Stage 6: Verification
The Verification skill checks every change. It re-runs tests, looks at related-feature impact, and walks through edge cases.
Honestly, I’ve lost count of how many times Claude said “all done” when the thing wasn’t actually working. With this verification step in the loop, that scenario drops off sharply.
Stage 7: Code review and finishing
Each completed task triggers a code review. The review has two layers.
- Spec compliance (was it built to spec)
- Code quality (security holes, performance issues, code style)
Findings are tagged Critical, Major, or Minor, and the agent fixes the code automatically based on the feedback.
When every task is done, the Finishing skill takes care of cleaning up the worktree and opening the PR.
Writing Skills: the power of the meta-skill
The skill library
Here’s the breakdown of what’s built into Superpowers.
| Category | Skill | Description |
|---|---|---|
| Testing & Quality | TDD | RED-GREEN-REFACTOR cycle |
| Debugging | Systematic Debugging | 4-step root-cause analysis |
| Debugging | Verification | Pre-completion verification |
| Collaboration | Brainstorming | Question-driven requirements |
| Collaboration | Plan Composition/Execution | Plan writing and execution |
| Collaboration | Parallel Agent Dispatching | Parallel sub-agent work |
| Collaboration | Code Review | Two-layer code review |
| Collaboration | Git Worktree Management | Worktree create/cleanup |
| Collaboration | Subagent-Driven Development | PM-and-developer split |
| Meta | Writing Skills | Skill creation/edit framework |
| Meta | Superpowers Introduction | System intro |
Every skill is a markdown file. Think of each one as a reusable knowledge module that documents a procedure, best practices, and the workflow.
Building your own skills
The genuinely powerful piece is the Writing Skills meta-skill. You can update existing skills or create new ones from scratch.
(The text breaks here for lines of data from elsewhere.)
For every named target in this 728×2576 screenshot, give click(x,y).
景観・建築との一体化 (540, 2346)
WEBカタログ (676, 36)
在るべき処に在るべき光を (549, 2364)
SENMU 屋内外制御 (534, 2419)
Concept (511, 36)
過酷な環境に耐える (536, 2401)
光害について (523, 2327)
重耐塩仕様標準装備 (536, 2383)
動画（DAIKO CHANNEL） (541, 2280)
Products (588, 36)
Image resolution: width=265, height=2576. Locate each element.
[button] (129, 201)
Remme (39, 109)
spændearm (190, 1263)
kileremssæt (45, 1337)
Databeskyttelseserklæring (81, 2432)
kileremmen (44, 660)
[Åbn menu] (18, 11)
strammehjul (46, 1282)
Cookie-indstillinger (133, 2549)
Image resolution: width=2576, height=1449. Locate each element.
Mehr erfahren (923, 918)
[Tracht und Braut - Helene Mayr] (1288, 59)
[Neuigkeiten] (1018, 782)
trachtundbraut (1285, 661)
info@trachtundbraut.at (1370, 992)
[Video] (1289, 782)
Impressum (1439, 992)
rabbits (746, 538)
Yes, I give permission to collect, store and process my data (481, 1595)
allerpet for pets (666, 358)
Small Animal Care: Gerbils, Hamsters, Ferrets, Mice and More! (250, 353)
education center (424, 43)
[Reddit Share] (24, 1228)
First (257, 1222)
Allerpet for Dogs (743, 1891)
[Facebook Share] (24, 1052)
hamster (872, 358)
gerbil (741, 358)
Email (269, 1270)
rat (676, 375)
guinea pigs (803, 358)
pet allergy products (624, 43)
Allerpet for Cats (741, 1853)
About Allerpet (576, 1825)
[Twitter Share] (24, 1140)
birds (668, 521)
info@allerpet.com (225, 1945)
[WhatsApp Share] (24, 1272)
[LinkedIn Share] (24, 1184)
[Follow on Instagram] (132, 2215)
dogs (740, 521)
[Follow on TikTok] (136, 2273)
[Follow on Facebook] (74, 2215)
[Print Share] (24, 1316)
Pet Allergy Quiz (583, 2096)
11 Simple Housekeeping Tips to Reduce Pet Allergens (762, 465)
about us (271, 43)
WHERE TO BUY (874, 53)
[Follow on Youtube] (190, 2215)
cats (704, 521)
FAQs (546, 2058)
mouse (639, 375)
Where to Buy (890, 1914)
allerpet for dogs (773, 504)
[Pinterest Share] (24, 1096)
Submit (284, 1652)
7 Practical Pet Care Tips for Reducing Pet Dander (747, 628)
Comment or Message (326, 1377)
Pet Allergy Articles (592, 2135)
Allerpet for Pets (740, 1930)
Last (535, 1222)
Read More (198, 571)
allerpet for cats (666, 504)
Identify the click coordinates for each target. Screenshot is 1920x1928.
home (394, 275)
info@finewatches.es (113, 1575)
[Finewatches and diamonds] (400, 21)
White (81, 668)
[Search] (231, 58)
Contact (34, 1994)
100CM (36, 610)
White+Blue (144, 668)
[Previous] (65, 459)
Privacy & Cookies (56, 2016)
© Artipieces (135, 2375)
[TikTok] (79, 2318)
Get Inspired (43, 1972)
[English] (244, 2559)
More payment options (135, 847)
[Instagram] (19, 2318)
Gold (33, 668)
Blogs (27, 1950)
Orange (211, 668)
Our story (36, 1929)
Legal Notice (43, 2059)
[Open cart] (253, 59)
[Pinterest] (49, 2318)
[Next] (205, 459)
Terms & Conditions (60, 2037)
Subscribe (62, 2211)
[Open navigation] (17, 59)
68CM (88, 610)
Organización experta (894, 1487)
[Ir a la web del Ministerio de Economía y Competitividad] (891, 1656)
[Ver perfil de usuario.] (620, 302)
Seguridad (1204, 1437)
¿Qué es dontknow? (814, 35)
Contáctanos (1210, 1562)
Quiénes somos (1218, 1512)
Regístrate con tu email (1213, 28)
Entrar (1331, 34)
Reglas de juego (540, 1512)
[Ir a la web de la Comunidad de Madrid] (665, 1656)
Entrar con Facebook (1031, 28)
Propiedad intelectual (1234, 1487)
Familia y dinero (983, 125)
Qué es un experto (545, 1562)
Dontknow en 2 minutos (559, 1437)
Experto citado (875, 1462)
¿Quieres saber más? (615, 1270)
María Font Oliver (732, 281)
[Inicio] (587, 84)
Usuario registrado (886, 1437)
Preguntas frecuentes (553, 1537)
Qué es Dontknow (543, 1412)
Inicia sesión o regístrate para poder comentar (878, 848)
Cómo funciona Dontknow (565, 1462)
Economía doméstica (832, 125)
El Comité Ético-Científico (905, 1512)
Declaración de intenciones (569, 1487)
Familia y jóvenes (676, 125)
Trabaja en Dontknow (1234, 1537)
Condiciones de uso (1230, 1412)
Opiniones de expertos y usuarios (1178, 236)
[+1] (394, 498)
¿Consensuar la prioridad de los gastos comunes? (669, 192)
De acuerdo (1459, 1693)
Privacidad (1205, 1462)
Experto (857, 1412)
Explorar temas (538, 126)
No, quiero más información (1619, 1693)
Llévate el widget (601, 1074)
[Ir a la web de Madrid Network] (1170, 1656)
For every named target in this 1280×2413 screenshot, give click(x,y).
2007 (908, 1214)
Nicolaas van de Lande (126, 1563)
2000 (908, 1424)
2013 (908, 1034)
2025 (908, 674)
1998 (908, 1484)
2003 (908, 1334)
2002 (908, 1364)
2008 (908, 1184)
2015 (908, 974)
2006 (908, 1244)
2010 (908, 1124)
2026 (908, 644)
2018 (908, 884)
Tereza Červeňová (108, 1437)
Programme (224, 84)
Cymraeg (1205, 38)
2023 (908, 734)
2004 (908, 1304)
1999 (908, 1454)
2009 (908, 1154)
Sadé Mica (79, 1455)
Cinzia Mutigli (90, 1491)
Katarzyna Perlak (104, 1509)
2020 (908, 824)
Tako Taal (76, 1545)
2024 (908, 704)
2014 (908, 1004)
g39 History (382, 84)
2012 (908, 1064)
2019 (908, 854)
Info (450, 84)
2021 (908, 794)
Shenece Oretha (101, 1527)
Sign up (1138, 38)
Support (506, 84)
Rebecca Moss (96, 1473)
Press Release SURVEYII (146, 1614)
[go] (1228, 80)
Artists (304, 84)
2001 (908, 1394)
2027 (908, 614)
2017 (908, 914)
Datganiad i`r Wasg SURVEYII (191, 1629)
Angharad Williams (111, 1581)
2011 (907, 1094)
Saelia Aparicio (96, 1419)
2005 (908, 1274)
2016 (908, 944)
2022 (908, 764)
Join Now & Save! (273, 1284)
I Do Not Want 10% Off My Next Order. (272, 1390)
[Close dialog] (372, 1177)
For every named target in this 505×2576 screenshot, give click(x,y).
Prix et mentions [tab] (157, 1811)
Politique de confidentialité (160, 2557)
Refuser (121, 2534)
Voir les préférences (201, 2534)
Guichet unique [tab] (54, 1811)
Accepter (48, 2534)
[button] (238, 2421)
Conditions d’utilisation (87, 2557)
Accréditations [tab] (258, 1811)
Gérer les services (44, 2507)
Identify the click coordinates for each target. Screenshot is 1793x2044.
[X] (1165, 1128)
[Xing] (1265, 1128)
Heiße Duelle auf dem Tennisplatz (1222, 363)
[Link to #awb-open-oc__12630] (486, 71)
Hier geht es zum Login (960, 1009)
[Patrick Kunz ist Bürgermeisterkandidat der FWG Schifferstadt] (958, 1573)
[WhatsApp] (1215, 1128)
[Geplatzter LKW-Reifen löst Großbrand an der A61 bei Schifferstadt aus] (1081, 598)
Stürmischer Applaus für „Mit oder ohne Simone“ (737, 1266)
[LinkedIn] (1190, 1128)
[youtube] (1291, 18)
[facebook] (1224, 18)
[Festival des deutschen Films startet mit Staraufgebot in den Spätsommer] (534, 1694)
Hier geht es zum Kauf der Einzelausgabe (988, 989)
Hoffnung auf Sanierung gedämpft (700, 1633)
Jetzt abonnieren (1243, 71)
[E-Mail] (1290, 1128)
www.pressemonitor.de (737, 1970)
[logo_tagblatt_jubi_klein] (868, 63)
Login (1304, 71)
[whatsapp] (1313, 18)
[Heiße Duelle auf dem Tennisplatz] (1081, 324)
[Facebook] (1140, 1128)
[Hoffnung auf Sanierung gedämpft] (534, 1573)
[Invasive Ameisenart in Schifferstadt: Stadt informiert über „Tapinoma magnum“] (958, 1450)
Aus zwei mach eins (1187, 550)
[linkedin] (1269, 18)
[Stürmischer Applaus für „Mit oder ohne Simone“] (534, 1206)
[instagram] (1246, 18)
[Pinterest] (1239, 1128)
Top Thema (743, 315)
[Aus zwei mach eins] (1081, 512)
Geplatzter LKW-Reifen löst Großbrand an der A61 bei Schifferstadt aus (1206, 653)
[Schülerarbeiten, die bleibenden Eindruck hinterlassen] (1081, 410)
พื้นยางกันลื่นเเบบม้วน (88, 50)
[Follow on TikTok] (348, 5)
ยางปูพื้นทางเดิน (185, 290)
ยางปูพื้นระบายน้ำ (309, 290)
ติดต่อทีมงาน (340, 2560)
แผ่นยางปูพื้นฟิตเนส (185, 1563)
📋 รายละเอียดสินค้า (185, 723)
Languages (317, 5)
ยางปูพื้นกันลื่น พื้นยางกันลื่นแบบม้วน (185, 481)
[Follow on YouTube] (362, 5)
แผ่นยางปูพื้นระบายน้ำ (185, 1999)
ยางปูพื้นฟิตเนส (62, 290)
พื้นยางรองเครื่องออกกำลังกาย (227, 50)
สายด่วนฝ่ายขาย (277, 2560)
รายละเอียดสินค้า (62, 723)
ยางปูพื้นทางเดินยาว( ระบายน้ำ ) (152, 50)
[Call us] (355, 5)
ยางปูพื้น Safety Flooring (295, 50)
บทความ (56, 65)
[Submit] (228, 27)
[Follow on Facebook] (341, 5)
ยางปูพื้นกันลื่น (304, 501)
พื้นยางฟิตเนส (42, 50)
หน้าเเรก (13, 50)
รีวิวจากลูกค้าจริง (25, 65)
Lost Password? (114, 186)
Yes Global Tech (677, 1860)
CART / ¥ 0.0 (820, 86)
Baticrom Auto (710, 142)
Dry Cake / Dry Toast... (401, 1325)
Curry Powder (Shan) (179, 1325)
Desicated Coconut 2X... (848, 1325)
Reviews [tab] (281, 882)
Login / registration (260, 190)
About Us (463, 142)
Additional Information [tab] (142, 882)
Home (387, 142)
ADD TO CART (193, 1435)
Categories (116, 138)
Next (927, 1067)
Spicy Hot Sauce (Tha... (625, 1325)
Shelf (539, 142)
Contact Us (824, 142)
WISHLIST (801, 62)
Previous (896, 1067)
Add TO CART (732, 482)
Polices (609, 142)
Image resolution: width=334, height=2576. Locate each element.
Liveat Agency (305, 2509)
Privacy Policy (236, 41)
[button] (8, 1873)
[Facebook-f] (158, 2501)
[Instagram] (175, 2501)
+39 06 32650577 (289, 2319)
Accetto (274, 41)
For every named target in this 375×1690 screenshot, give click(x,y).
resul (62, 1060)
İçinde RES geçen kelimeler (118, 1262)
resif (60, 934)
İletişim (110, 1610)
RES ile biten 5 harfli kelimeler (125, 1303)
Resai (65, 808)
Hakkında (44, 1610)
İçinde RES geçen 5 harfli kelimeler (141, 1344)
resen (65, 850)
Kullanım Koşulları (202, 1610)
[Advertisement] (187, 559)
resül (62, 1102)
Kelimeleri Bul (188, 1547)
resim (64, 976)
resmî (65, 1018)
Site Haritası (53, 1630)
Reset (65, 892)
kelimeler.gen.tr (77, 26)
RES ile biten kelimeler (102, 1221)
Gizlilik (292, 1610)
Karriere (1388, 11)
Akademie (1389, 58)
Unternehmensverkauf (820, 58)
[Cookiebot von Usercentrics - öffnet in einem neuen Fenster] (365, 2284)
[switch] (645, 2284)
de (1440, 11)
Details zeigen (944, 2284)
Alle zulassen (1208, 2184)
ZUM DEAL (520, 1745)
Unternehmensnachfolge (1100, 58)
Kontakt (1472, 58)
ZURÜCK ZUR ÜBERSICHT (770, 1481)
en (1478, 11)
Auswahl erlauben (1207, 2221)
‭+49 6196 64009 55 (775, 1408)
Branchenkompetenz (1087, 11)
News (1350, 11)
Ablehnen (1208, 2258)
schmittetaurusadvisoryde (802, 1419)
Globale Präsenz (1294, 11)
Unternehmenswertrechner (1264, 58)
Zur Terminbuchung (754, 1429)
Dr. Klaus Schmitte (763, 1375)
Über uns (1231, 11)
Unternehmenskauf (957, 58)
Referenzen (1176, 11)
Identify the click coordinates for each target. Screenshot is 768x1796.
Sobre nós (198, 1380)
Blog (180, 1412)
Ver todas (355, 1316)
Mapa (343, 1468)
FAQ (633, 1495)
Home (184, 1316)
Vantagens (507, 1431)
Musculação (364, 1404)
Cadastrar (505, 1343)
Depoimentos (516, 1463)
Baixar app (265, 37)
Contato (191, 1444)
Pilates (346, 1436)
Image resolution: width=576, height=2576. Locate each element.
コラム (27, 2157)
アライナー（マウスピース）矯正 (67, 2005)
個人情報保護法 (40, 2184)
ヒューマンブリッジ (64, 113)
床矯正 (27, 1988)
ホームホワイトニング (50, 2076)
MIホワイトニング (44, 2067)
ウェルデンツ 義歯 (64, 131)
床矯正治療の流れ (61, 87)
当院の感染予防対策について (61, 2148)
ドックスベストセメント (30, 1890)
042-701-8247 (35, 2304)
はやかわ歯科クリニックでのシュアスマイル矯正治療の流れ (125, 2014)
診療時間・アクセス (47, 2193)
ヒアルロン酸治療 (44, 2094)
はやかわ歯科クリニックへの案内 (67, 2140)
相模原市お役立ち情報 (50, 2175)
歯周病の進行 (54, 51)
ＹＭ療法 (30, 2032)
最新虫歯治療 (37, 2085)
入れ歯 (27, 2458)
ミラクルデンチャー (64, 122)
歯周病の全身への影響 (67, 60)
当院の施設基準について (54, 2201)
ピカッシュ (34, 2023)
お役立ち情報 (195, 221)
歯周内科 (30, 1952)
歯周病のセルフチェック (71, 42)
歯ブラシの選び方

Usage is simple. You tell Claude something like this.
"Make me a skill that enforces our company's coding conventions"
And Claude builds the skill file for you. When it creates a new skill, it applies the same TDD, sub-agent dispatch, and pressure-test routines as any other dev work. Building a skill itself follows the Superpowers workflow.
The fun part is that you can also hand it a programming-book PDF and ask it to “read this and turn what you learned into a skill.” Whether it’s clean-code principles or a specific architectural pattern, anything documented can become a skill.
Real-world cases
Where Superpowers earns its keep is in the field. A few examples.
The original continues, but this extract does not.